* [Data in this exercise]
━━━━━━━━

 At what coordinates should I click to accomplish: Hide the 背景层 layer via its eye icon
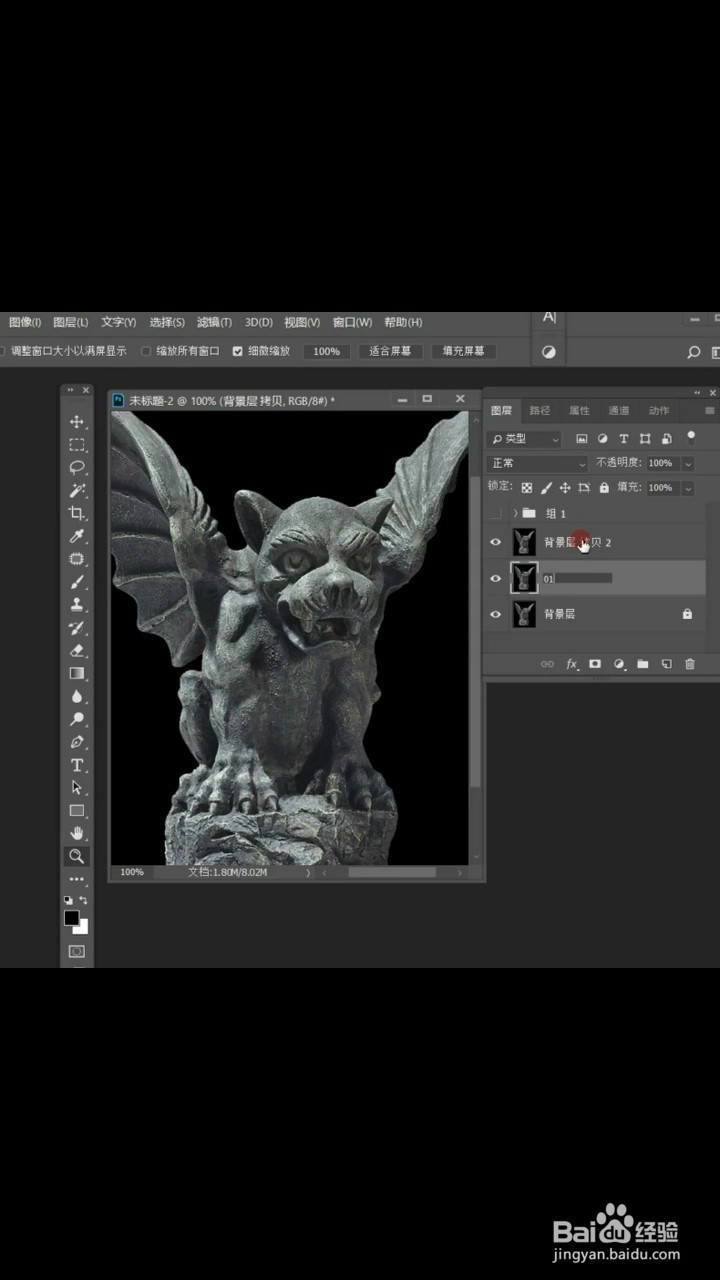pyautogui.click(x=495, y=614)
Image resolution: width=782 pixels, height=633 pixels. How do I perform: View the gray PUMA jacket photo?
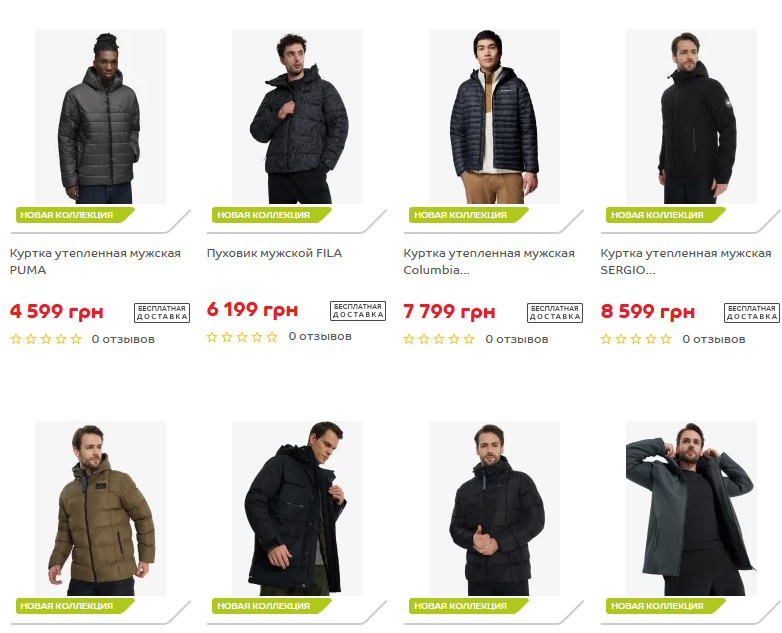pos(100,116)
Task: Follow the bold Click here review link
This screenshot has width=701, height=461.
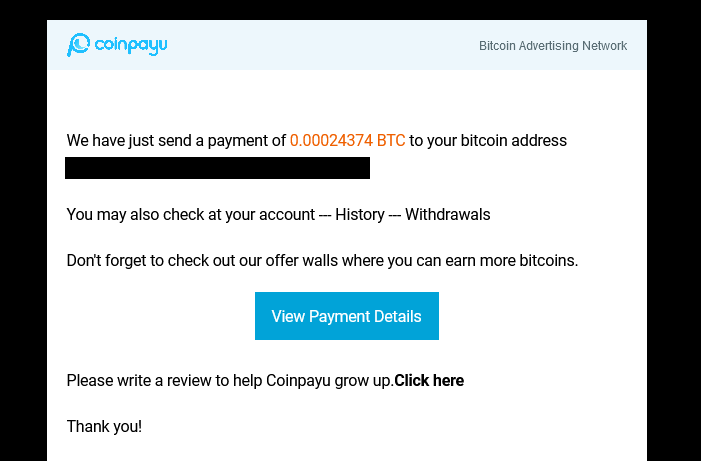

━━━━━━━━

* [What is being asked]
Copy verbatim the span that begins at the line containing "Task: Follow the bold Click here review link" and ends at the last line of the material, inclusive of both; exclude pictures.

* [Exercise solution]
Task: Follow the bold Click here review link
This screenshot has width=701, height=461.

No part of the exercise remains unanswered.